Abaixo dos “regimes híbridos” temos os países inequivocamente ditatoriais, como a China, o Irã e a Coreia do Norte. Alguns desses países exemplificam bem o que acima designei como contrafação de processo eleitoral. Na Bielorrússia, por exemplo, o presidente Alexander Lukashenko, possuidor de sólidas credenciais fascistas, pleiteou em 2020 o seu sétimo mandato. Ao se dar conta de que seu adversário, Siarhei Tsikhanouski, poderia dar-lhe algumas dores de cabeça, mandou-o para a cadeia. Não se importou com a mulher dele, Sviatlana Tsikhanouskaya, uma simples dona de casa que se ocupava tão somente de cuidar de seus dois filhos, um deles nascido surdo. Mas o implausível aconteceu. Ela se candidatou à presidência, o inconformismo latente veio à tona e ele, Lukashenko, achou melhor mandá-la para o exílio na Lituânia.
O caso da Bielorrússia contém uma lição importante: o fascinante painel que a pesquisa do EIU nos proporciona requer certos cuidados na interpretação. O sucesso eleitoral da sra. Sviatlana e a evidência de que a Bielorrússia não passa de uma ditadura nada tiveram que ver com a conduta do governo em relação à pandemia.

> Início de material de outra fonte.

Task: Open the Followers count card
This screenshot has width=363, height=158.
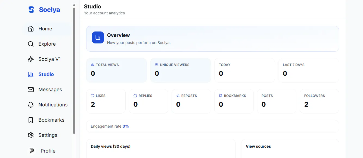Action: coord(319,101)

No sentido oposto, a estrela do relatório de 2020 é Taiwan, que subiu 11 posições, alçando-se ao seleto grupo das democracias plenas.

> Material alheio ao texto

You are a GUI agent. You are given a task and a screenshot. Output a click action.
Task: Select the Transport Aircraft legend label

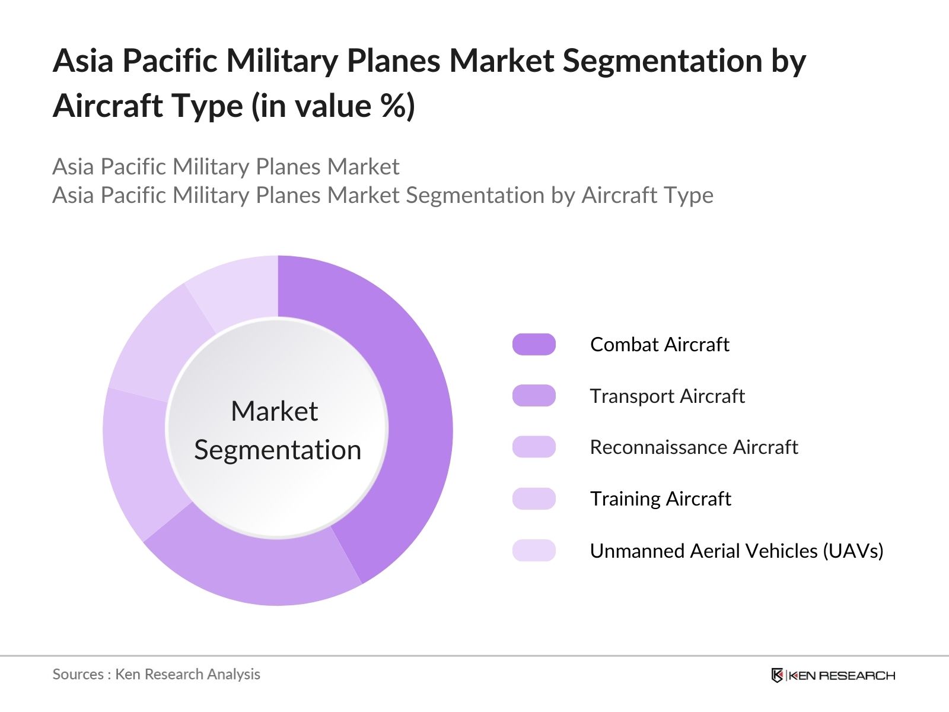point(667,396)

O Brasil é outro caso que precisa ser interpretado com cautela. Ocupando a 49.ª posição, estamos um pouco acima da Índia e um pouco abaixo da África do Sul. Os relatórios bianuais divulgados desde 2006 mostram uma acentuada redução na qualidade de nossa democracia (que nunca foi grande coisa). Importa ressaltar que estou me referindo à série iniciada em 2006, portanto a pandemia, por maior que venha a ser seu efeito, não é a explicação. Se queremos de fato entender o que vem acontecendo, melhor será começarmos pela ressurreição do populismo a partir de 2002; o conluio entre a deslavada corrupção implantada na Petrobras com a malta dos empreiteiros; a liquefação da estrutura partidária; a recessão engendrada pelos desatinos econômicos da sra. Dilma Rousseff; a estúpida polarização política entre Bolsonaro e o PT, iniciada na eleição de 2018; a liturgia presidencial, espezinhada pelo sr. Jair Bolsonaro, tudo isso servindo como pano de fundo para o fato de nos havermos igualado aos Estados Unidos numa grotesca manifestação de racismo, o assassinato do congolês Moïse no Rio de Janeiro. Haveria mais o que dizer, claro, mas, a oito meses da eleição, basta lembrar que o farol baixo aponta para a Bielorrússia, o alto, para Taiwan.